▶ **Document segment**:

Spitting distance – Deep Longevity’s straightforward saliva test can predict biological age with 4.7 years accuracy.
Endurance RP’s wholly-owned subsidiary Deep Longevity, Inc, a leading provider of deep biomarkers of aging and longevity is pleased to announce the publication of its Frontiers in Aging article “Adapting blood DNAm aging clocks for use in saliva samples with cell-type deconvolution”.
Longevity.Technology: Blood is the most popular human tissue used for clinical analysis. It is a liquid tissue that permeates all other organs and thus reflects the state of the whole organism. Blood is also preferred by most biogerontologists, who study the aging process and its footprints. However, drawing blood is a painful procedure that requires an appointment with a clinic – something many consumers are either unwilling to do, or don’t have the time for. Saliva is a much easier tissue to collect, as it can be done at home and non-invasively.

▶ **Given data**:
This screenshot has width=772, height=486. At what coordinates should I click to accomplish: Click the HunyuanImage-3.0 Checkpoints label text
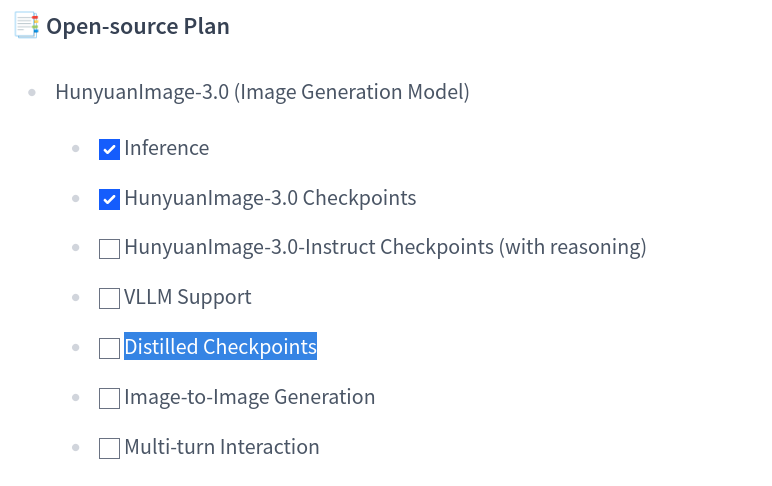pos(270,198)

▶ **Work request**: In the article on Deep Longevity's saliva test, to what accuracy can the test predict biological age?

▶ **The completed task**: 4.7 years